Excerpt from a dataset

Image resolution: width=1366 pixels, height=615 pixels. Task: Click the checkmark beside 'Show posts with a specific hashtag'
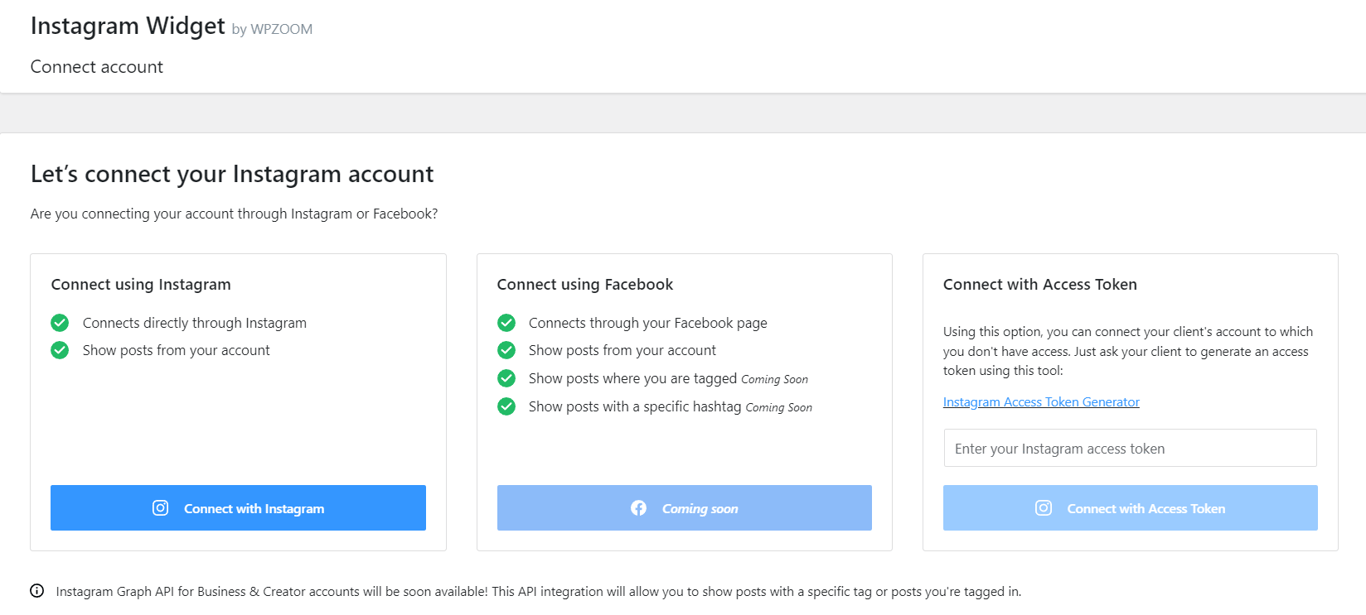coord(505,406)
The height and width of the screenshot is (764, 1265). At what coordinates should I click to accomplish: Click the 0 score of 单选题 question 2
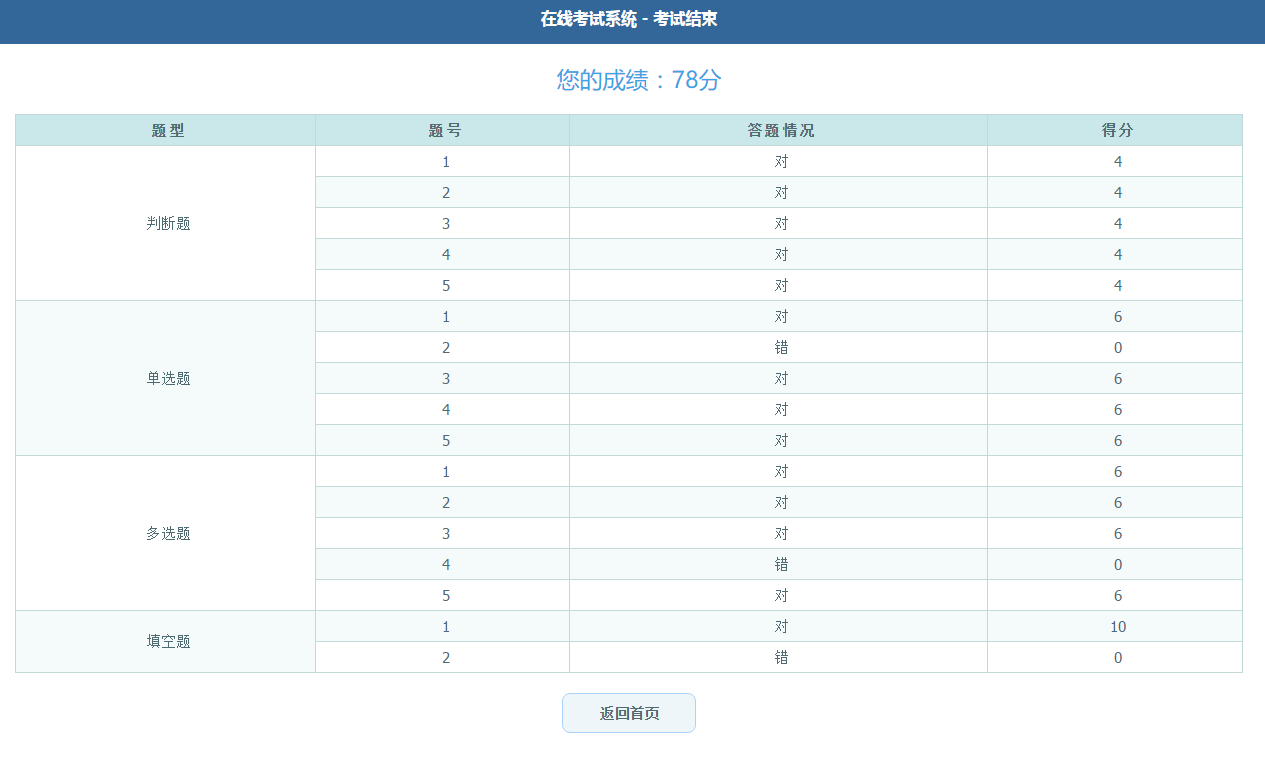pyautogui.click(x=1117, y=347)
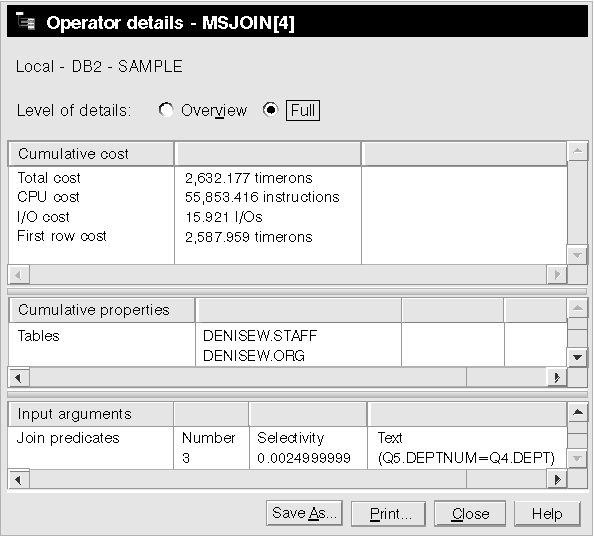Click horizontal scrollbar thumb under Cumulative properties
Viewport: 594px width, 537px height.
point(248,377)
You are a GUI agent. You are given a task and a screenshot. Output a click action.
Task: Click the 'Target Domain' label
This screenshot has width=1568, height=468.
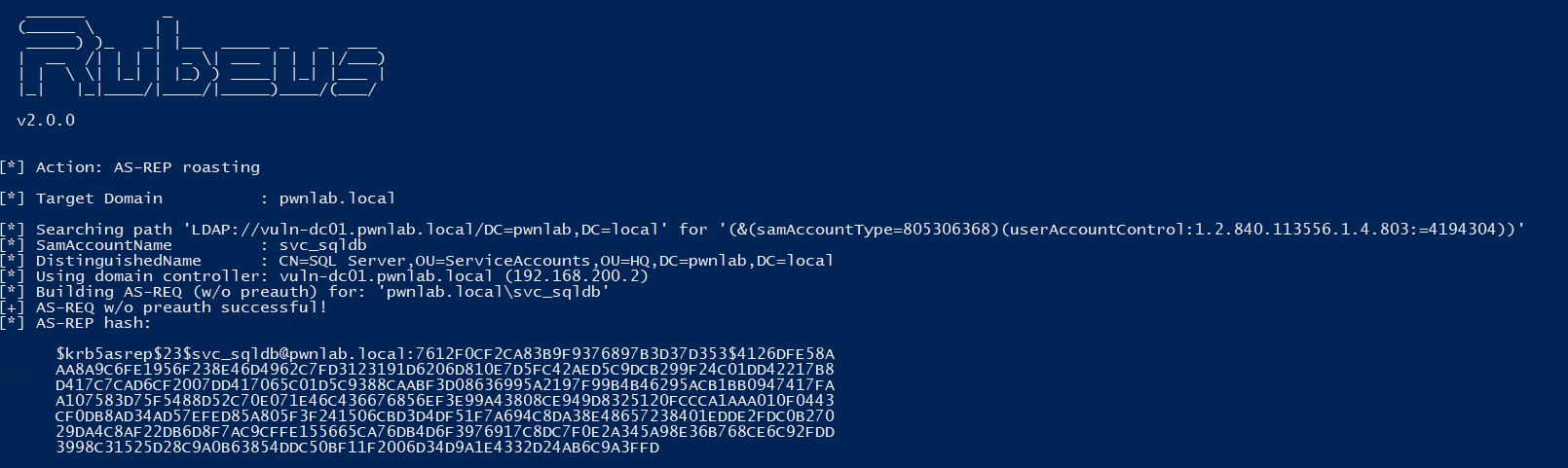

### WHAT IS BEING ASKED
Reproduce every line of the entries above word for word, omitting the pictures.

### SOLUTION TO THIS PROBLEM
Image resolution: width=1366 pixels, height=615 pixels. Task: Click the checkmark beside 'Show posts with a specific hashtag'
coord(505,406)
The height and width of the screenshot is (764, 1265). At what coordinates should I click to accomplish: Click the 0 score of 单选题 question 2
pyautogui.click(x=1117, y=347)
Click horizontal scrollbar thumb under Cumulative properties
Viewport: 594px width, 537px height.
point(248,377)
You are a GUI agent. You are given a task and a screenshot. Output a click action.
Task: Click the 'Target Domain' label
This screenshot has width=1568, height=468.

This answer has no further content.